The traditional vampire. Thanks to movies, we know how to spot one. He’s mysterious. He’s sexy. And most importantly, he has a thick Mexican accent.

Okay, maybe not, but that’s what could’ve been had a spectacular 1931 horror film called Drácula caught on. Instead, the film disappeared for decades and was nearly forgotten... until now. 

The flick is a Spanish-language version of the classic Universal Pictures’ Dracula, the one with Bela Lugosi hamming it up as the count. It was filmed by a Mexican cast and crew consecutively with the Lugosi film, though modern critics agree that (besides the accented “a”) there’s one key difference: the Latino version is much, much better.

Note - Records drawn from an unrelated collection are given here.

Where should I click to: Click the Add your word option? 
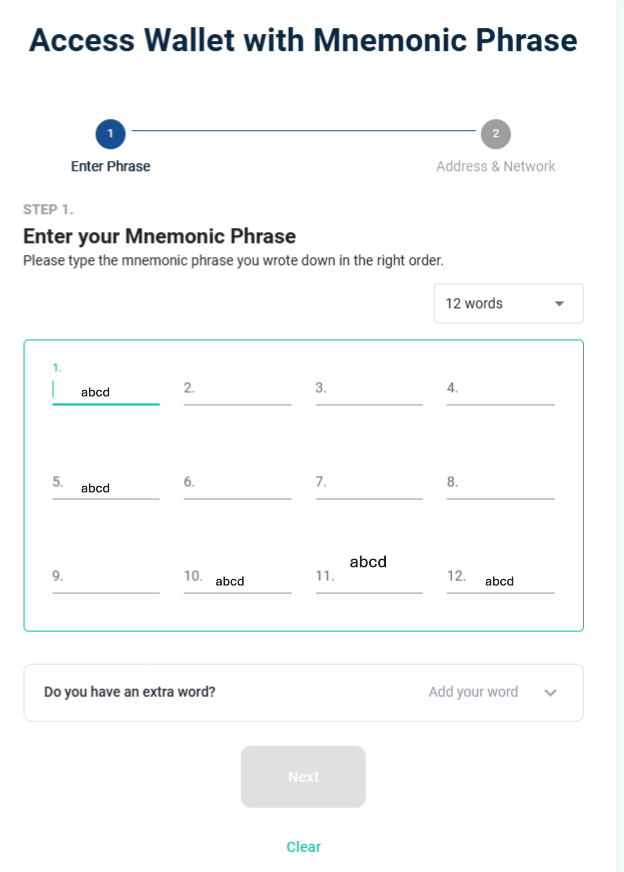(473, 692)
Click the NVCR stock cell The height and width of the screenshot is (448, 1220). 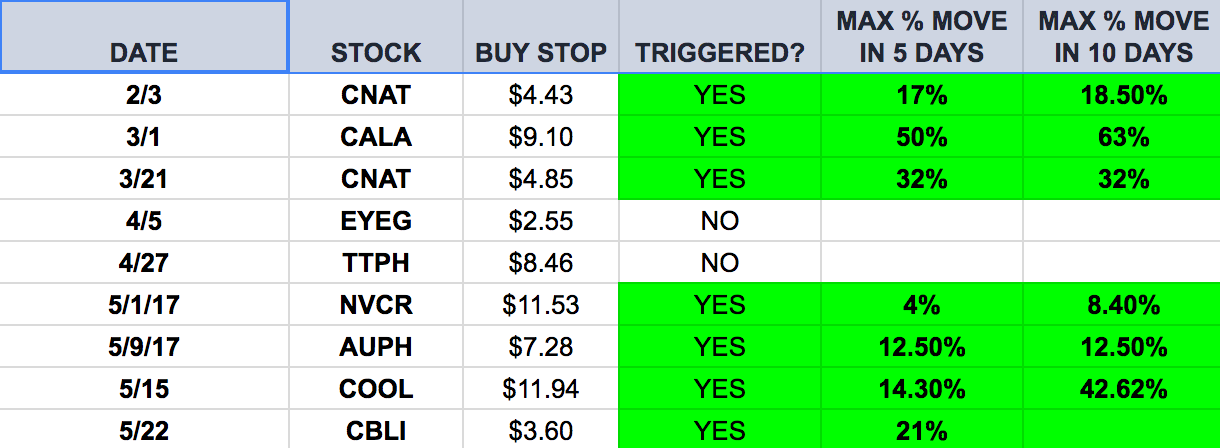[376, 304]
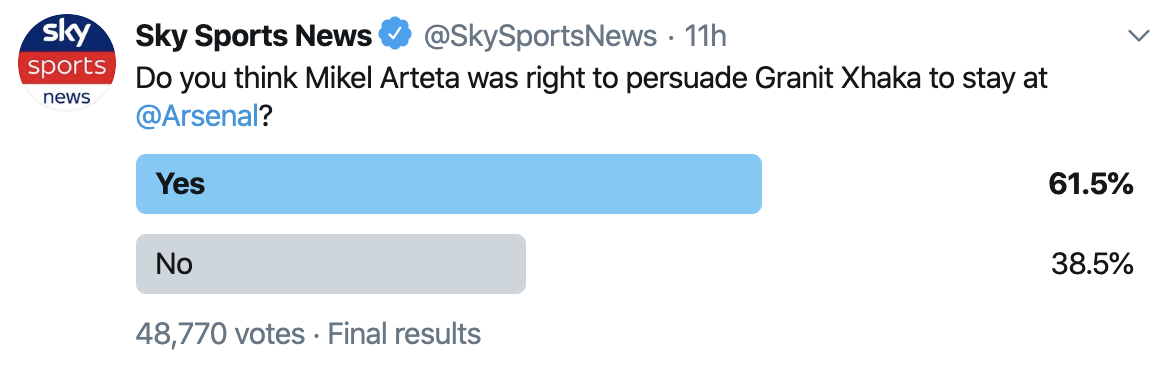This screenshot has width=1174, height=370.
Task: Open the @Arsenal mention link
Action: (x=197, y=117)
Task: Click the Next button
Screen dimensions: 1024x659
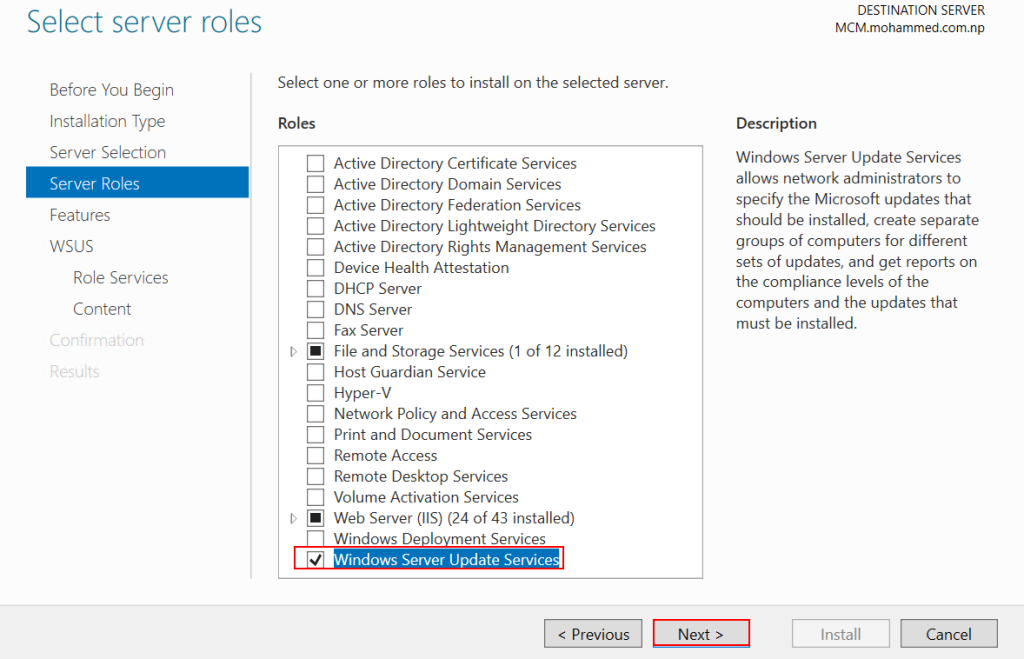Action: [x=700, y=634]
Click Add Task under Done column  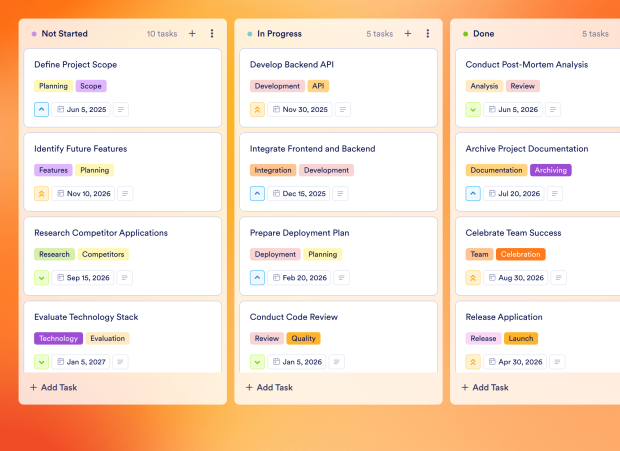pos(486,387)
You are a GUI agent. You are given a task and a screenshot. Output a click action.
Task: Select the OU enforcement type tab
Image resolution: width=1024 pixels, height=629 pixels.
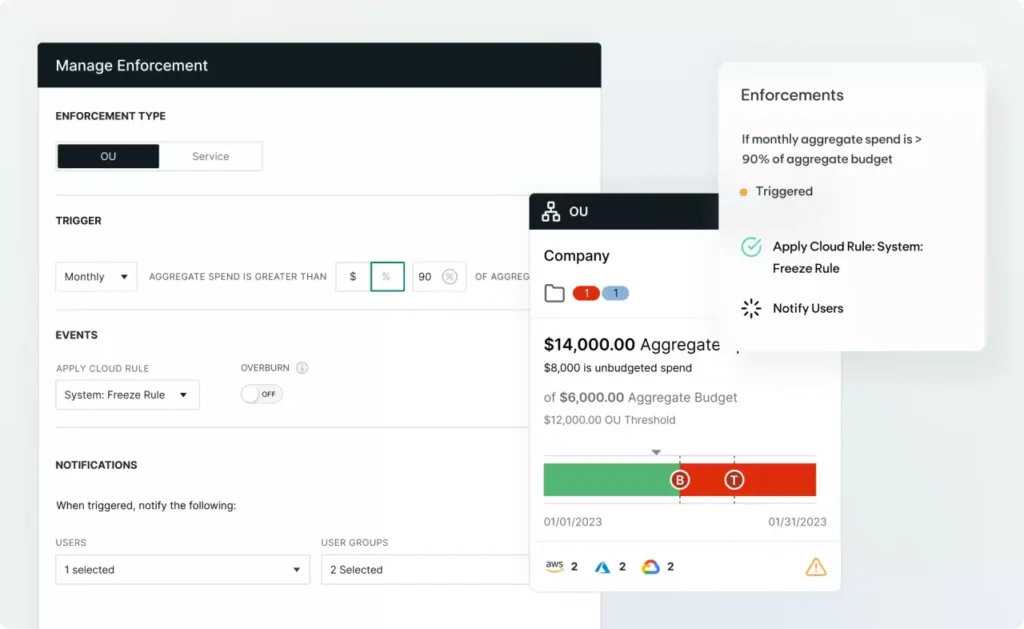pyautogui.click(x=108, y=156)
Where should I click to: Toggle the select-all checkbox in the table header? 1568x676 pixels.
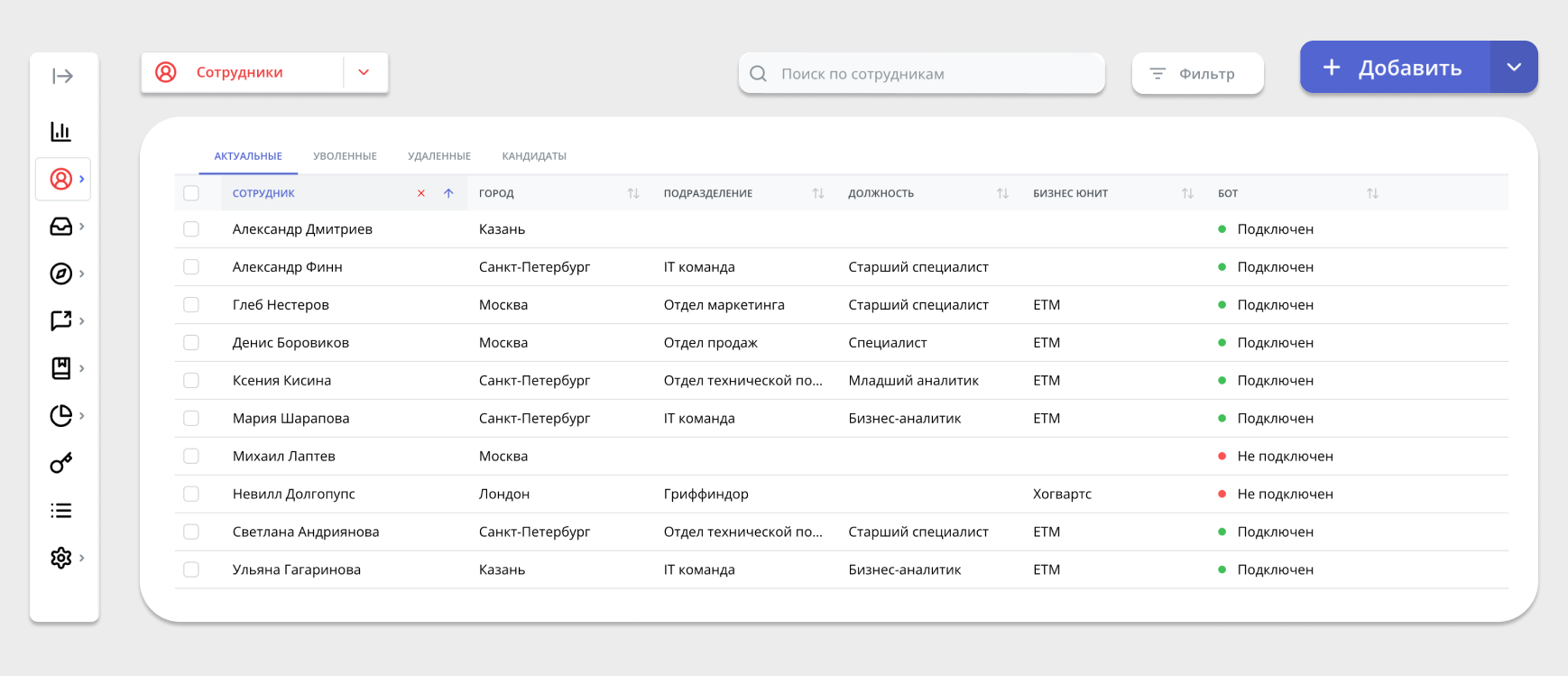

Chalk it up to sex appeal and special effects. Unlike its more staid, deathly dull counterpart, the Spanish version wasn’t afraid to experiment both with the female leads’ wardrobes and the camerawork. That means an old black-and-white film that’s surprisingly full of plunging V-necks and remarkable moving shots.

But the film was thought lost for years, meaning the English-language edition became Hollywood’s go-to vampire template. A print was rediscovered in the ’70s, but it never received its own release—we could only find it tacked on as an extra to the American version, most recently in a 2012 collection of Universal monster movies

Which is a pity, as this superior version of a Hollywood classic deserves its own place in history. In other words, Universal needs to show this vampire the light of day.

Joel Marino is a NYC-based freelance writer and editor who enjoys traveling and saying “I told you so” as much as possible. When not writing, he spends his time on a never-ending quest to find the perfect empanada.